Among the Waller classics featured are “Honeysuckle Rose,” “T'ain't Nobody's Business If I Do,” and “Your Feets Too Big.” Actors wear snazzy period clothes - ermine and pearls for the ladies, bowler hats and spats for the gents.

With nearly 30 of Waller's best tunes, Ain't Misbehavin' premiered on Broadway almost 25 years ago and won three Tony awards in 1978.

The production that visits Toledo for one show at 3 p.m. is staged by the Irving Street Rep., a Newark, N.J., group that produces musical entertainment. It has previously assembled touring shows of Your Arms Too Short to Box with God, Five Guys Named Moe, Godspell, and the Elegance of Ellington, among others, said Lucas.

The man who wrote the music was an intense life force. Fats Waller was a powerful pianist, a man of large appetites, and one of the first black superstars.

Born in 1904, he was the son of a Baptist deacon in Harlem. He taught himself to play the organ and by 15 was accompanying silent films at a movie house. He also accompanied singers in vaudeville shows. At 18, he was making solo recordings.

Among the hundreds of pieces he composed - often with stunning speed - are the scores for three Broadway shows, including Early to Bed, which marked the first time a black composer's score was used for an all-white Broadway musical.

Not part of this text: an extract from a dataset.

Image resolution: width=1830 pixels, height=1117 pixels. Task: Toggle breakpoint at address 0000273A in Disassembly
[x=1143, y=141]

A wonderful and mischievous entertainer, he so impressed guests at a 1934 party at George Gershwin's that he landed a recording offer. He toured in the United States and also toured and recorded in Europe, playing in fine supper clubs in Hollywood, Paris, Berlin, and London.

He was called the king of stride piano and influenced both jazz and swing music.

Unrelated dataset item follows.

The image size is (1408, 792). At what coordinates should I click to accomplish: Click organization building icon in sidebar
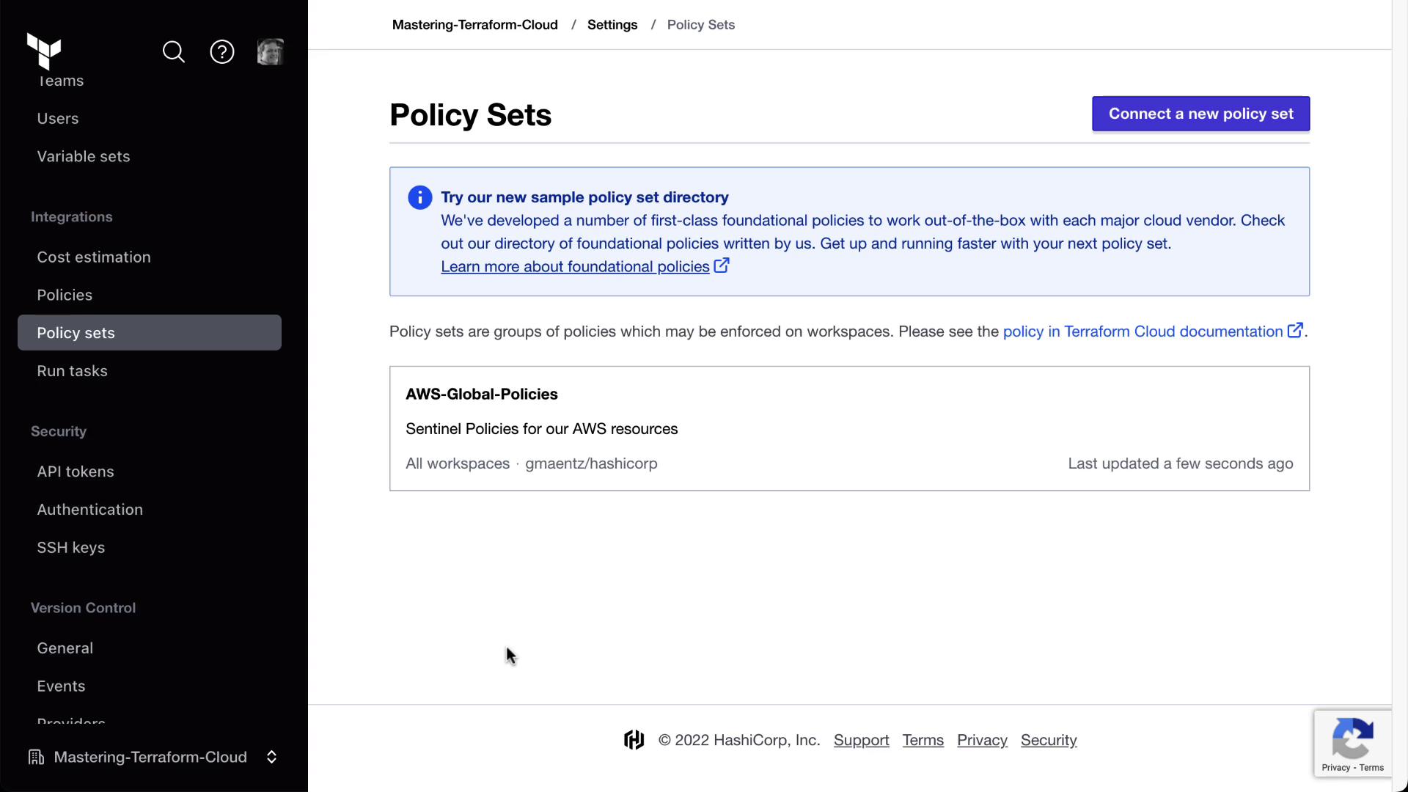36,757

In addition to song, he loved wine and women, and his flamboyant personal life landed him in jail for not paying alimony. He died of pneumonia on a cross-country train trip in 1943 at the age of 39.

Ain't Misbehavin' is to be performed at 3 p.m. Sunday in the Valentine Theatre, 400 North Superior St. Limited seating is available. Tickets cost $37 and $25 at the box office, 419-242-2787.